I’ve written previously about the growing use of virtual reality in areas such as rehabilitation. Immersive Rehab is a British startup that is using virtual reality to help people rehabilitate themselves after injury.
They wanted to make rehab a more accessible and engaging process, both to start and then to maintain. The process is especially challenging for stroke patients and those with limited mobility, as they struggle to engage with physical objects.
Immersive Rehab aim to help these people by offering both neurological and physical rehab in a virtual environment. Users perform the same kind of movements they would attempt in physical rehab, but they are grabbing and interacting with items virtually. The idea is that they trick the brain into thinking they are engaging with real objects, and thus make important gains in their mobility.

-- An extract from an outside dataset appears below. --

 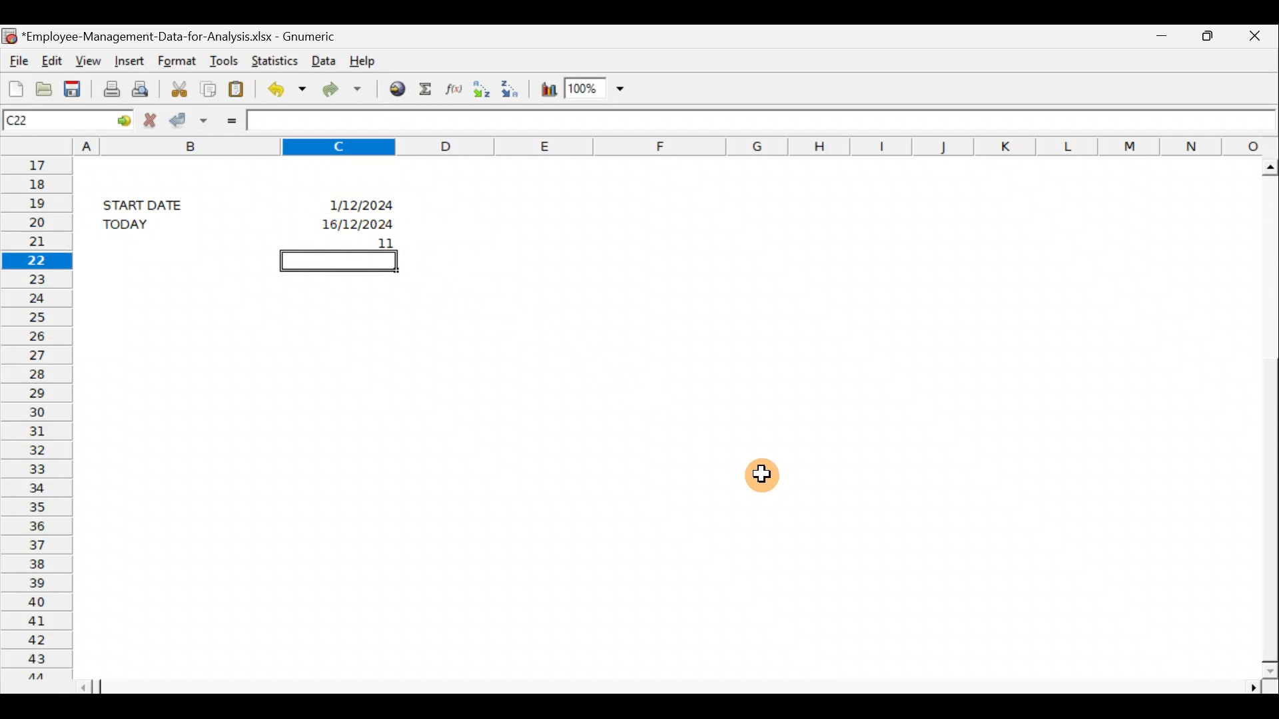 What do you see at coordinates (372, 62) in the screenshot?
I see `Help` at bounding box center [372, 62].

VR isn’t the only novel use of technology being used to support rehabilitation however. A recent paper from researchers at the University of Kent highlights the use of an anti-gravity treadmill to help people recover from knee surgery.
Running to stand still
The researchers are using the treadmill to help reduce fears of re-injury in the patient, and thus increasing their self-belief in their ability to run again on the injured knee.
The paper focuses on the journey of a 39-year-old endurance runner who was undergoing rehabilitation after knee surgery, with the aim of returning to her sport again as quickly as possible. A program was designed using the anti-gravity treadmill to get the lady back on her feet again within eight weeks.
Anti-gravity treadmills are designed to allow users to run or walk without the full weight of their body baring down on their joints. The aim is to help bridge the gap between rehab and a full return to sport. The air pressure in the device can be adjusted to ease the patient back towards 100% of their body weight.
“Not only does the tailored anti-gravity treadmill programme provide a great environment for healing, it also helps the person restore their belief that they can make a successful return to the sport they love,” the authors say.